7 Things You Need to Know in Food This Week

According to Forbes, compound butters (like these at Nick & Toni's) will move front and center in 2017. • Photo by Doug Young

According to Forbes, compound butters (like these at Nick & Toni’s) will move front and center in 2017. • Photo by Doug Young

From restaurant trends to recycling to food science here are the 7 things you need to know in food this week

The New York Post on the flourishing foodie scene in Queens:
“As Queens becomes the new place for hipsters priced out of Brooklyn, its foodie scene continues to flourish.
Queens Crossing in Flushing — a mixed-use development from F&T Group, with retail, office, community, entertainment and dining space — is launching three new food concepts in its trendy food hall. Curry Bo and Young Street Poke Co. are due from restaurateur and designer Natalie Graham and Chef Takanori Akiyama — both of the Lower East Side’s SakaMai.”

The New York Daily News on bills that would protect fast food workers:
” Retail and fast food workers would be spared from last-minute changes to their schedules under new legislation being introduced in the City Council on Tuesday.
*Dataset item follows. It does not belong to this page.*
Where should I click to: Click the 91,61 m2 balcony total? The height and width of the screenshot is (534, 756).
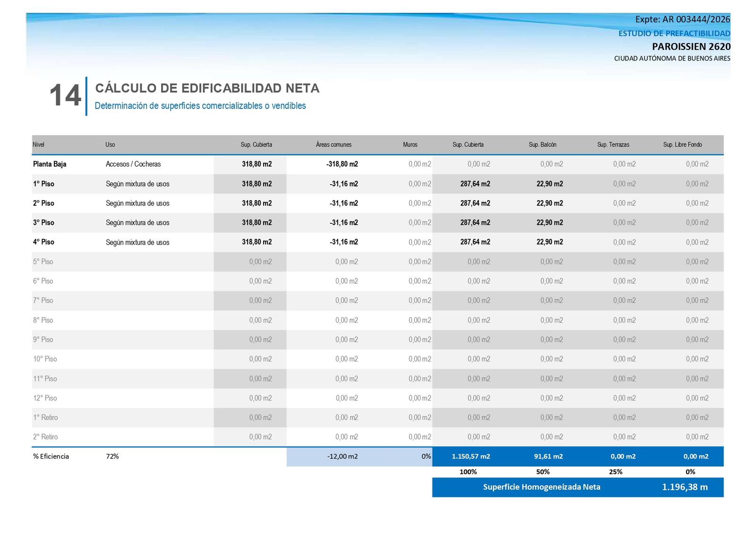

One bill would ban retail stores with five or more employees from canceling a worker’s shift within 72 hours, or requiring them to come in to work with less than 72 hours’ notice.”

The Washington Post on why Democrats should listen to rural America:
“To make his case, [Secretary of Agriculture] Vilsack focuses on his home state of Iowa, which is 95 percent white and shows in microcosm many of the problems that plague Democrats in rural America. When Vilsack won his long-shot race for governor in 1998, it was the first time Iowa had elected a Democrat to the office in 32 years.”
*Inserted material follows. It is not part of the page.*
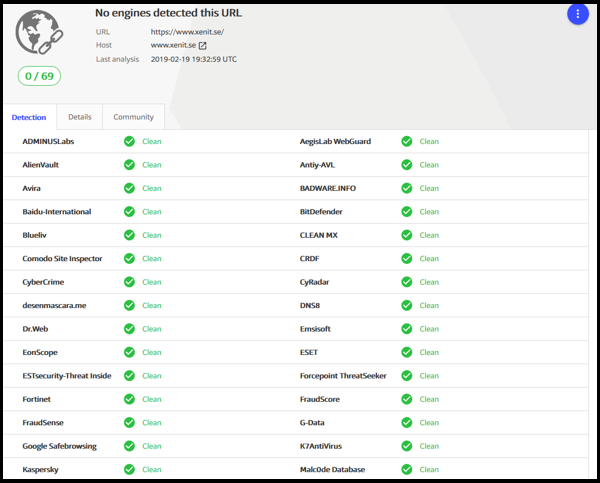Open the blue three-dot options menu
The image size is (600, 483).
(577, 14)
WNYC explores how mayors are going to lead the fight to protect the environment:
“But while prime ministers and ambassadors at the U.N. consider the international impacts of climate change, across town, a group of mayors is attempting to refocus the issue on the immediate, already present consequences impacting individuals in their communities.”

Pew Research Center on how Americans differ widely on food science issues:
“There has been a pronounced shift in Americans’ eating habits over the past 20 years with far-reaching implications for how food is created, prepared and consumed. Moreover, the way Americans eat has become a source of potential social, economic and political friction as people follow personal preferences reflecting their beliefs about how foods connect with their health and ailments, according to a new survey by Pew Research Center.”

The Times reports on Germany being the world leader in recycling:
“According to the Organization for Economic Cooperation and Development, Germans happily sort 65 percent of their waste into an array of color-coded bins to be collected for reuse or incineration. South Koreans come in second, recycling 59 percent of their refuse. The United States recycles 35 percent; that’s only slightly above the average for the developed countries that belong to the organization, but it is miles ahead of Turkey, where 99 percent of all trash ends up in a landfill.”

Forbes picks its top 10 food and restaurant trends of 2016:
“Some of the trends on past lists remain popular: all-day breakfast, poke, fried chicken, avocado toast, lobster rolls, truffles, kale, Brussels sprouts, bitters, copper mug cocktails, customizable fast food, upscale vegan cooking and restaurants filtering and bottling water on site.”